Although California is an at-will state, meaning employees can be fired without reason at any time, there are still situations in which an employee can file a wrongful termination lawsuit against his or her former employer. Laws protecting employees from wrongful termination are covered in the California Fair Employment and Housing Act.
It is illegal for a California employer to fire an employee for reasons that are discriminatory, such as for the person's age, race, sexual orientation, disability, relation, national origin or sex.
If an employee has an implied contract—even an informal one—and the employee's firing violates that implied contract, then the employee may be able to file a wrongful termination lawsuit. For example, if the implied contract says the employee will not be fired for at least a year and the employee is fired sooner, he may be eligible to file a claim against the employer. Factors involved in an implied contract include promises of job security, any employee handbook, employment policies and job performance evaluations.
Violation of Public Policy
California employers cannot fire an employee if that termination is contrary to public policy.
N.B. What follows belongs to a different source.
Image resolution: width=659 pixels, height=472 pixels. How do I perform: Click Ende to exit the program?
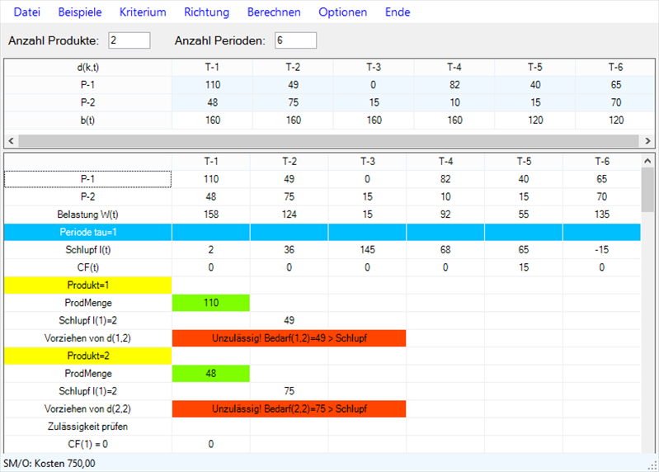[398, 12]
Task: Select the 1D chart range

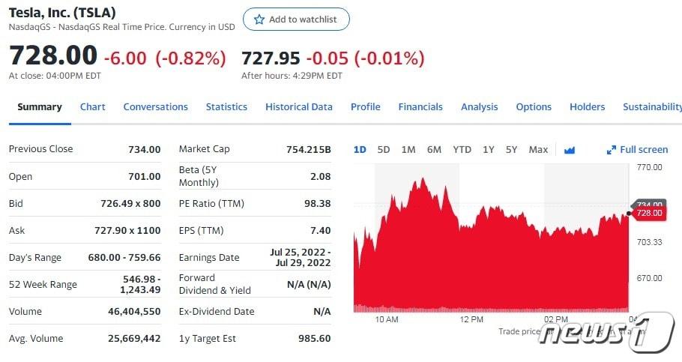Action: pyautogui.click(x=360, y=150)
For example, an employer cannot fire an employee for refusing to commit an illegal act or for filing a workers compensation claim.
It is illegal for a California employer to fire an employee for reporting illegal or unethical activities to an appropriate government agency or to an authority within the employee's organization. It is also illegal to fire an employee for backing or confirming a coworker's claim or reports of illegal or unethical activity.
Although retaliation is usually thought of as only termination, it can actually include being passed over for a promotion or training opportunity, being demoted, being denied a raise or other privilege or facing suspension or other consequences.
A whistleblower is an employee who reports the illegal activities of an organization. Activities reported can include a violation of state or federal law, violation of or noncompliance with a local, state or federal regulation, or unsafe working conditions.
Whistleblower laws protect whistleblowers from retaliation by the organization being reported on. Also protected are employees who refuse to participate in any activity that would result in a violation of federal or state statutes. Under California whistleblower laws, an employer can neither retaliate against an employee for reporting illegal behavior, nor prevent the employee from being a whistleblower.
If an employer retaliates against a whistleblower, the employer may be required to reinstate the employee's employment and benefits, and pay missed wages.
Qui Tam lawsuits are those filed by whistleblowers on behalf of the government.
The Sarbanes-Oxley Act is a whistleblower protection for whistleblowers who are employed by publicly traded companies. Sarbanes-Oxley prohibits retaliation in the form of termination, demotion, suspension, harassment or other discrimination against such employees. The provision protects any employee who reports activity that he or she reasonably believes is illegal, even if courts later find that no laws were broken.
Employees who file a claim under Sarbanes-Oxley must file a complaint with the Department of Labor within 90 days of the retaliation. Failure to do so could result in the claim being dismissed.
California's Worker Adjustment and Retraining Notification (WARN) laws require covered employers to provide 60 days' notification to employees and officials in advance of any plant closing or mass layoff. Although there are federal WARN statutes in place, California's statutes expand the businesses affected by the laws.
Under California labor law, there is no guarantee of an employee receiving severance pay. Severance pay—also known as separation pay—is compensation given to an employee when employment is terminated. Employers are not required to provide severance unless there is a contract stating they must do so.